Texte fourni:

Le captage et le stockage du carbone: une fausse promesse pour le climat

Le captage et le stockage du carbone: une fausse promesse pour le climat

Le Parlement européen se prononce actuellement sur le projet de la stratégie climat de la Commission européenne. Présenté en novembre de l’année dernière, juste avant la COP 24 à Katowice, le texte devrait servir de base à la politique climatique de l’UE dans les décennies à venir. Parmi les sept technologies qui permettront à l’Europe d’atteindre l’objectif de zéro émission nette en 2050, la Commission européenne y classe le captage du CO2 et son stockage souterrain (Carbon Capture and Storage, CCS). Mais  elle a clairement indiqué que le CCS devrait être considéré comme une solution de dernier recours, une fois toutes les autres options épuisées.Ce qui montre les doutes sur la technologie en elle-même.Au sein du Parlement européen, le captage du CO2 et son stockage souterrain sont largement discutés.

Les milieux industriels utilisent cette théorie pour se montrer sous un jour respectueux du climat. Cette idée de réduction est présentée comme la solution miracle et à portée de la main, pour glisser nos émissions sous le tapis et éviter le réchauffement climatique sans nous restreindre en énergie. Mais cette technologie comporte des risques incalculables et freine le tournant énergétique. Avec mes collègues du Groupe des Verts/ALE, nous déposons une série d’amendements qui visent à éliminer ou au moins à réduire fortement le rôle de ces technologies. 

Le captage et stockage du carbone (CCS) fait référence à une gamme de technologies pouvant capter le CO2 à la sortie des cheminées des centrales électriques ou d’installations industrielles, le comprimer, le transporter vers un site de stockage et le stocker sous terre. Il peut être utilisé sur des installations industrielles telles que l’acier, le ciment et les raffineries, mais aussi sur des centrales électriques utilisant des combustibles fossiles ou de la biomasse pour produire de l’électricité.  Je vais me concentrer ici sur les centrales électriques.

Ces technologies ont du mal a montré leur faisabilité et au niveau européen, nous restons avec une gueule de bois suivant la première vague de projets de capture du carbone entre 2009 et 2011 où la Commission s’est brûlée les doigts en versant des millions d’euros de financement dans des projets qui n’ont finalement jamais vu le jour.La Commission européenne avait notamment lancé en 2010 le programme NER 300 (New Entrants Reserve) pour financer 50 % du coût de projets CCS, grâce à la vente sur le marché du carbone de quotas d’émissions de CO2.

Données suivantes:
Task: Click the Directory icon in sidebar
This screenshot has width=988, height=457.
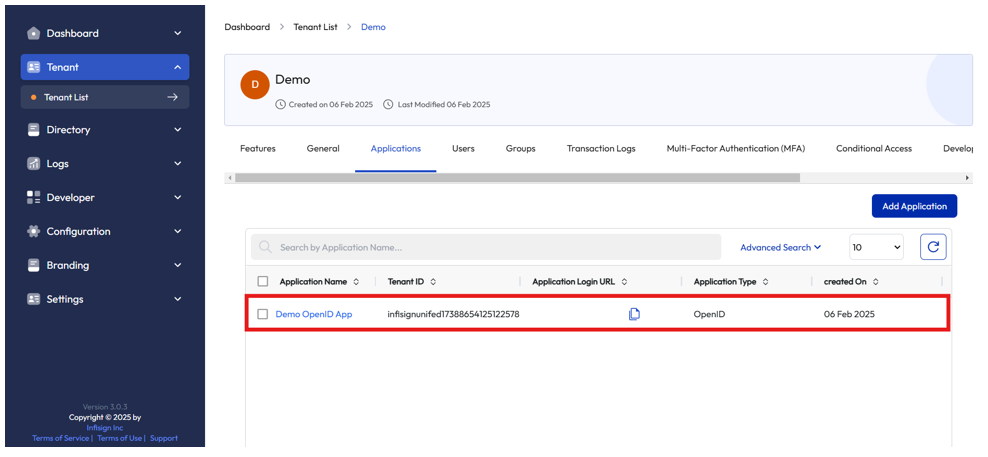Action: pos(34,130)
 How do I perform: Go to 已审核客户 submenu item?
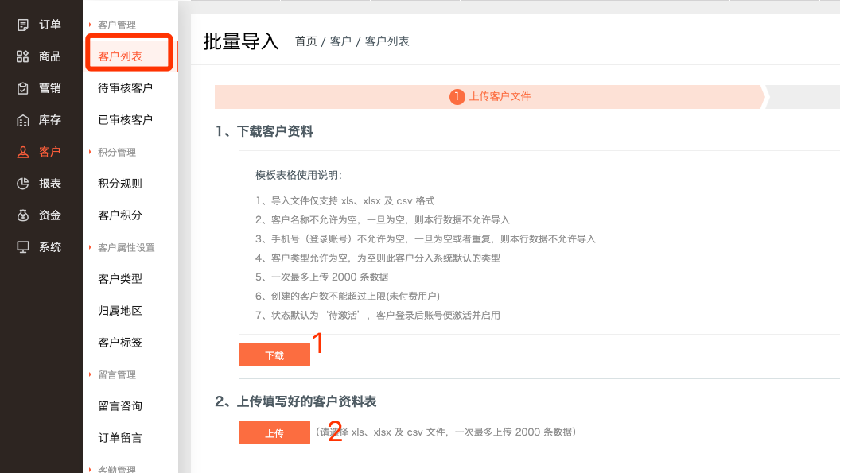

Consigne de travail A:
Citez le texte sur le captage du carbone à partir des mots contenant « Le Parlement européen » et jusqu'à « souterrain sont largement discutés. » inclus.
Consigne de travail B:
D'après le texte sur le captage du carbone, quelles opérations les technologies CCS font-elles subir au CO2, de la capture au stockage ? Énumérez-les toutes.

Réponse attendue A:
Le Parlement européen se prononce actuellement sur le projet de la stratégie climat de la Commission européenne. Présenté en novembre de l’année dernière, juste avant la COP 24 à Katowice, le texte devrait servir de base à la politique climatique de l’UE dans les décennies à venir. Parmi les sept technologies qui permettront à l’Europe d’atteindre l’objectif de zéro émission nette en 2050, la Commission européenne y classe le captage du CO2 et son stockage souterrain (Carbon Capture and Storage, CCS). Mais  elle a clairement indiqué que le CCS devrait être considéré comme une solution de dernier recours, une fois toutes les autres options épuisées.Ce qui montre les doutes sur la technologie en elle-même.Au sein du Parlement européen, le captage du CO2 et son stockage souterrain sont largement discutés.

Réponse attendue B:
- capter le CO2 à la sortie des cheminées des centrales électriques ou d'installations industrielles
- le comprimer
- le transporter vers un site de stockage
- le stocker sous terre